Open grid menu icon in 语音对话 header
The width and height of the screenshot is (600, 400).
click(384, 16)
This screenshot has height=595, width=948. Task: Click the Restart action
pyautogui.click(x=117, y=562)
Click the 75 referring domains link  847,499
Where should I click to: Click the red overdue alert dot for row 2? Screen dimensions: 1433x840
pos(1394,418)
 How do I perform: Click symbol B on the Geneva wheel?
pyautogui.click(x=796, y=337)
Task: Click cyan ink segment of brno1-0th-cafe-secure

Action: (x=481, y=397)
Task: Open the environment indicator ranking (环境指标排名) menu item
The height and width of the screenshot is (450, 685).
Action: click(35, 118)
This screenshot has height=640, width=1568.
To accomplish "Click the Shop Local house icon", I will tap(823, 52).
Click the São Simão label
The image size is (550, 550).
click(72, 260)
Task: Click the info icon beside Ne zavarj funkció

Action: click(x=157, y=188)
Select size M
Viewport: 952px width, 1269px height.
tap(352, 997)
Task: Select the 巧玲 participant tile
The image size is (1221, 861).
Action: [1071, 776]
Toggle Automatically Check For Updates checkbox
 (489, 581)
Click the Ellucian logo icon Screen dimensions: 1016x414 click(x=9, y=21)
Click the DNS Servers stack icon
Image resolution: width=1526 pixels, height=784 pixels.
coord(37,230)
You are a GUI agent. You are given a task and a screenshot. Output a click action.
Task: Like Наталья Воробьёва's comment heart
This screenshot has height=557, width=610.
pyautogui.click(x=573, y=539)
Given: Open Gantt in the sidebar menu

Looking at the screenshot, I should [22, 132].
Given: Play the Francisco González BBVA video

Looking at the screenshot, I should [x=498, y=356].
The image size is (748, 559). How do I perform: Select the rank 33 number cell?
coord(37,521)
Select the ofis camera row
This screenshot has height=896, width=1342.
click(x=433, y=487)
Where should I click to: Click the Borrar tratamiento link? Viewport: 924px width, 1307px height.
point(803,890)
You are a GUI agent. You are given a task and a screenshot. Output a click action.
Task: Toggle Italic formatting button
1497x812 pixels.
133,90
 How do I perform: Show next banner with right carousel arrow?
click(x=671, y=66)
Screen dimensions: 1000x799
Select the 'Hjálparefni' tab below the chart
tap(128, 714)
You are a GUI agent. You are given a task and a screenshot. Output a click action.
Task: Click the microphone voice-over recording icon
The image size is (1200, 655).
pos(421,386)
■ ■ ■ ■ ■ ■ ■
**Brief:** Extract exactly the leading lines of the data, stopping at and including the line with "This screenshot has height=640, width=1568.".

**Your response:**
Open grid menu icon in 语音对话 header
The width and height of the screenshot is (600, 400).
click(384, 16)
This screenshot has height=595, width=948. Task: Click the Restart action
pyautogui.click(x=117, y=562)
Click the 75 referring domains link  847,499
Where should I click to: Click the red overdue alert dot for row 2? Screen dimensions: 1433x840
pos(1394,418)
 How do I perform: Click symbol B on the Geneva wheel?
pyautogui.click(x=796, y=337)
Task: Click cyan ink segment of brno1-0th-cafe-secure

Action: (x=481, y=397)
Task: Open the environment indicator ranking (环境指标排名) menu item
The height and width of the screenshot is (450, 685).
Action: click(35, 118)
This screenshot has height=640, width=1568.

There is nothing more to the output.